## Document section
I think I’ve watched every single one of the original Time Team episodes, many more than once.
Phil Harding was always my favorite. I could imagine myself after a hard day of “digging” sitting down at the pub with Phil and having a pint or two.
As a kid, I used to love digging in the dirt and once found an Indian arrowhead and some old coins and a gold and garnet necklace, probably late 19th or early 20th century that was probably worth a lot of $ but that sadly I lost as I used to wear it all the time and the chain broke. :(
My husband and I bought a nearly 100-year-old house in N. Baltimore in the late 80’s that was next door to a stone house built in around 1820. As I was cleaning up my overgrown and long neglected yard, I found the remnants of a smoke house and chimney, animal bones and a trove of old glass bottles going back to the mid-19th century, and some rusty tools. I was in heaven.
And I liked Mick but also how Tony used to argue with him. I didn’t like Francis Pryor at all as he used to be more wrong than right and was always attributing everything to a ritual site.

## Task instructions
- 1) In the Time Team comment, around what year was the stone house next door built?
- 2) Write out the part of the Time Team comment starting with "Phil Harding was" and going on through "was in heaven.".

[Item-finding records]
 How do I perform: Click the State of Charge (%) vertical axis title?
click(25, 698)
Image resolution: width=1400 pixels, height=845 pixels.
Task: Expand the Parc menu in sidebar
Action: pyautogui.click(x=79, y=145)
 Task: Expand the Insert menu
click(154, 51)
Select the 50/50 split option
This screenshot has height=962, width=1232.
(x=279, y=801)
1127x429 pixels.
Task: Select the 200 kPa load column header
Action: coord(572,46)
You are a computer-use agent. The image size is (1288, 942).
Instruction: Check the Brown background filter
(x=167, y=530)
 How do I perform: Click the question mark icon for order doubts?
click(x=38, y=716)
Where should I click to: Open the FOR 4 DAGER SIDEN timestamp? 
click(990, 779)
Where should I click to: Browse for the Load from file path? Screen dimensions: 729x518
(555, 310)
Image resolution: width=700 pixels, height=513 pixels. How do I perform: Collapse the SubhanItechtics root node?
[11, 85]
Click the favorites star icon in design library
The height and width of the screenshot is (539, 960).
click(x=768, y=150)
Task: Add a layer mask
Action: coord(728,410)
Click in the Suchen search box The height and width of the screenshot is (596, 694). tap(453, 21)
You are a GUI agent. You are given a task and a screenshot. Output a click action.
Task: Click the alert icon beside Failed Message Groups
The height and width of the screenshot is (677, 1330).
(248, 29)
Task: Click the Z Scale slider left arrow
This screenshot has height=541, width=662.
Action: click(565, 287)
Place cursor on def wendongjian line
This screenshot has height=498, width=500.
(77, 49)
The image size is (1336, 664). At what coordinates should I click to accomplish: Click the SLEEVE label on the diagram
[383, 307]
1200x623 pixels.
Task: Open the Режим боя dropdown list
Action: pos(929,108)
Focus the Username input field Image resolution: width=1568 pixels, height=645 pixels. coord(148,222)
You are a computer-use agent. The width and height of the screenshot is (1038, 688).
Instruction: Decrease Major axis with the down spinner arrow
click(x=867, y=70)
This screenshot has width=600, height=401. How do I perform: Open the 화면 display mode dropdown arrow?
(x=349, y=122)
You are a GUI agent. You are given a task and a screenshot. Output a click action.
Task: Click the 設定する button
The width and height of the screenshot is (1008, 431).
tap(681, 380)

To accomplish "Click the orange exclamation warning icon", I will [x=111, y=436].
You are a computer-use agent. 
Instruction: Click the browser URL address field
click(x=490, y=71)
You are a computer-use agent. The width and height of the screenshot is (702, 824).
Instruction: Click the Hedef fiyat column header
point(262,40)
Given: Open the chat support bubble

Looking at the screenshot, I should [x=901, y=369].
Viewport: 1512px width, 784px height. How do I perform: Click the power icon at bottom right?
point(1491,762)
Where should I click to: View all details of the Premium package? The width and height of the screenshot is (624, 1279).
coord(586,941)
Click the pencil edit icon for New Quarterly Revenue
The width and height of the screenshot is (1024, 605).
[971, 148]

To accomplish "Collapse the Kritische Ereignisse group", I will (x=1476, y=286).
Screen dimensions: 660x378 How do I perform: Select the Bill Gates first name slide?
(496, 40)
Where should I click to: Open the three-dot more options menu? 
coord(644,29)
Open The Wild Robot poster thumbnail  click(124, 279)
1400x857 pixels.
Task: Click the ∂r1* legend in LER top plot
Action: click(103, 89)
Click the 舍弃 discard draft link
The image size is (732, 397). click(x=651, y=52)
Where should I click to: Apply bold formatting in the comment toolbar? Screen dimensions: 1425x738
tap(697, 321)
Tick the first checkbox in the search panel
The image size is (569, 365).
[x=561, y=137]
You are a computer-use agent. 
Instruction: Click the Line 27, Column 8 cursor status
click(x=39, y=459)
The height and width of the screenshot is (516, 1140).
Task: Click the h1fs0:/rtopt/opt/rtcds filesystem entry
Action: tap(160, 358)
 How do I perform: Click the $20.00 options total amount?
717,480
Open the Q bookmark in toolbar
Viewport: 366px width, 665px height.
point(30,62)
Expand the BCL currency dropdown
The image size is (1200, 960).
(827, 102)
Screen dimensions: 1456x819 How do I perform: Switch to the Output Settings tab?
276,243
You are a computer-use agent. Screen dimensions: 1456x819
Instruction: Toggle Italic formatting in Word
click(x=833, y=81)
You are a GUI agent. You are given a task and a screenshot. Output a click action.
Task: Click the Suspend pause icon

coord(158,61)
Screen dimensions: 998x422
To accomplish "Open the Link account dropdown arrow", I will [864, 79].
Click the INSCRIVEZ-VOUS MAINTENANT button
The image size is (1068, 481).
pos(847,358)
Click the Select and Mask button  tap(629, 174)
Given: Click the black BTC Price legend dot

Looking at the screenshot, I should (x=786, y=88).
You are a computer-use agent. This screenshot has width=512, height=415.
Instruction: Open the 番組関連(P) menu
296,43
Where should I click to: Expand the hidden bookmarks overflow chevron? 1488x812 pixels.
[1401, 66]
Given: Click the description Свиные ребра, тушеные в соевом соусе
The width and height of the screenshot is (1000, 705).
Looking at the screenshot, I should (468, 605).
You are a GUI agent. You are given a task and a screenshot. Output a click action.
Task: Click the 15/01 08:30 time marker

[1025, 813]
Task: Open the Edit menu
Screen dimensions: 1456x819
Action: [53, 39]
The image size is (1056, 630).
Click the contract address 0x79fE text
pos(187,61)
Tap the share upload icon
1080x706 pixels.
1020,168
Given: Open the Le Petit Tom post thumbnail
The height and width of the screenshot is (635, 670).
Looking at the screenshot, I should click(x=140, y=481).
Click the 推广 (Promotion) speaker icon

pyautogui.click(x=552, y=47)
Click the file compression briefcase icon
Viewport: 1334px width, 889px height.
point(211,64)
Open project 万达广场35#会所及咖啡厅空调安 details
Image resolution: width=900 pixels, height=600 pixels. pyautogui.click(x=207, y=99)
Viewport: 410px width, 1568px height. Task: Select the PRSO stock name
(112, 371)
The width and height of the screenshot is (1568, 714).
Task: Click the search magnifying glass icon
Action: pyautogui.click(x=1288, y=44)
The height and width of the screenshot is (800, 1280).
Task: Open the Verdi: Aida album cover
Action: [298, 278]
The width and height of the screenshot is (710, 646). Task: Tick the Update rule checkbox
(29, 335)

## Set of answers
- 1) Around 1820.

- 2)
Phil Harding was always my favorite. I could imagine myself after a hard day of “digging” sitting down at the pub with Phil and having a pint or two.
As a kid, I used to love digging in the dirt and once found an Indian arrowhead and some old coins and a gold and garnet necklace, probably late 19th or early 20th century that was probably worth a lot of $ but that sadly I lost as I used to wear it all the time and the chain broke. :(
My husband and I bought a nearly 100-year-old house in N. Baltimore in the late 80’s that was next door to a stone house built in around 1820. As I was cleaning up my overgrown and long neglected yard, I found the remnants of a smoke house and chimney, animal bones and a trove of old glass bottles going back to the mid-19th century, and some rusty tools. I was in heaven.